Data records
□ □ □

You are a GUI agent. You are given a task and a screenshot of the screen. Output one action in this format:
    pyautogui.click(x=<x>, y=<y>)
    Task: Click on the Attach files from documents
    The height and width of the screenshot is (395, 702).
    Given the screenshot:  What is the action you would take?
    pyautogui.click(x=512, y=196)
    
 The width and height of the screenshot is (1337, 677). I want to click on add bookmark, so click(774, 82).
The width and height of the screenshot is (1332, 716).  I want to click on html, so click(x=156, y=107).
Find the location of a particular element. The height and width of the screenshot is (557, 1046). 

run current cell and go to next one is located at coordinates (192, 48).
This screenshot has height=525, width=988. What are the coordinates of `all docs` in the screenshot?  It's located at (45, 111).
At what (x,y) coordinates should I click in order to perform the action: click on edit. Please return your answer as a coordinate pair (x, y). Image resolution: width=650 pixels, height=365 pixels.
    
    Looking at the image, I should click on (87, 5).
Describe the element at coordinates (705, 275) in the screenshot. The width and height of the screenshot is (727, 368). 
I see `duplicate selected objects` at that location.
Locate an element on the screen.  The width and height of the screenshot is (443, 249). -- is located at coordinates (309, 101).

□ □ □

Problem details
Copy everything from the start of the records down to the line containing "at that location.", including that line, without changing a single character.

Result of the exercise
You are a GUI agent. You are given a task and a screenshot of the screen. Output one action in this format:
    pyautogui.click(x=<x>, y=<y>)
    Task: Click on the Attach files from documents
    The height and width of the screenshot is (395, 702).
    Given the screenshot:  What is the action you would take?
    pyautogui.click(x=512, y=196)
    
 The width and height of the screenshot is (1337, 677). I want to click on add bookmark, so click(774, 82).
The width and height of the screenshot is (1332, 716).  I want to click on html, so click(x=156, y=107).
Find the location of a particular element. The height and width of the screenshot is (557, 1046). 

run current cell and go to next one is located at coordinates (192, 48).
This screenshot has height=525, width=988. What are the coordinates of `all docs` in the screenshot?  It's located at (45, 111).
At what (x,y) coordinates should I click in order to perform the action: click on edit. Please return your answer as a coordinate pair (x, y). Image resolution: width=650 pixels, height=365 pixels.
    
    Looking at the image, I should click on (87, 5).
Describe the element at coordinates (705, 275) in the screenshot. The width and height of the screenshot is (727, 368). 
I see `duplicate selected objects` at that location.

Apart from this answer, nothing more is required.